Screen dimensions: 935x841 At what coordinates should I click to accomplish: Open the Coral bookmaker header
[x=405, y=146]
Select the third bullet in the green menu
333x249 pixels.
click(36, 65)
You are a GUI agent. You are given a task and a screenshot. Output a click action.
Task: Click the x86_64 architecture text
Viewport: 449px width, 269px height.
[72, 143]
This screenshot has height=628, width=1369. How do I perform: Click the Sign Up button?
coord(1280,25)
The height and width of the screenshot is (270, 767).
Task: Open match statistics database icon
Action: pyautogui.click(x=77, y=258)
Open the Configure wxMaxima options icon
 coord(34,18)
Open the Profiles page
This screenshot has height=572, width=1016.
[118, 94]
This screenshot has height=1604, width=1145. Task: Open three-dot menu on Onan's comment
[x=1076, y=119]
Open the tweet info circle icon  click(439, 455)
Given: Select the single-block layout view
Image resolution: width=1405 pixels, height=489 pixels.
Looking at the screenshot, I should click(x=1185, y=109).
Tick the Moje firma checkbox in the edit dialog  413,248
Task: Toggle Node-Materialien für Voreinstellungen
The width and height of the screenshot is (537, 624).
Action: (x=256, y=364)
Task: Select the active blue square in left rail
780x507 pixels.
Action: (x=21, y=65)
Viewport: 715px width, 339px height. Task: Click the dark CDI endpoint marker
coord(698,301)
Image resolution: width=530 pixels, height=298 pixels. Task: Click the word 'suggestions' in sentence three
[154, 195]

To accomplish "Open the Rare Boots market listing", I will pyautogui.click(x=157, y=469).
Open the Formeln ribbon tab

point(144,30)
----------
• **What this task involves**:
Quote the listing above, but only from the line that shows "Task: Click the x86_64 architecture text" through the line that shows "Task: Toggle Node-Materialien".

• **Answer section**:
Task: Click the x86_64 architecture text
Viewport: 449px width, 269px height.
[72, 143]
This screenshot has height=628, width=1369. How do I perform: Click the Sign Up button?
coord(1280,25)
The height and width of the screenshot is (270, 767).
Task: Open match statistics database icon
Action: pyautogui.click(x=77, y=258)
Open the Configure wxMaxima options icon
 coord(34,18)
Open the Profiles page
This screenshot has height=572, width=1016.
[118, 94]
This screenshot has height=1604, width=1145. Task: Open three-dot menu on Onan's comment
[x=1076, y=119]
Open the tweet info circle icon  click(439, 455)
Given: Select the single-block layout view
Image resolution: width=1405 pixels, height=489 pixels.
Looking at the screenshot, I should click(x=1185, y=109).
Tick the Moje firma checkbox in the edit dialog  413,248
Task: Toggle Node-Materialien für Voreinstellungen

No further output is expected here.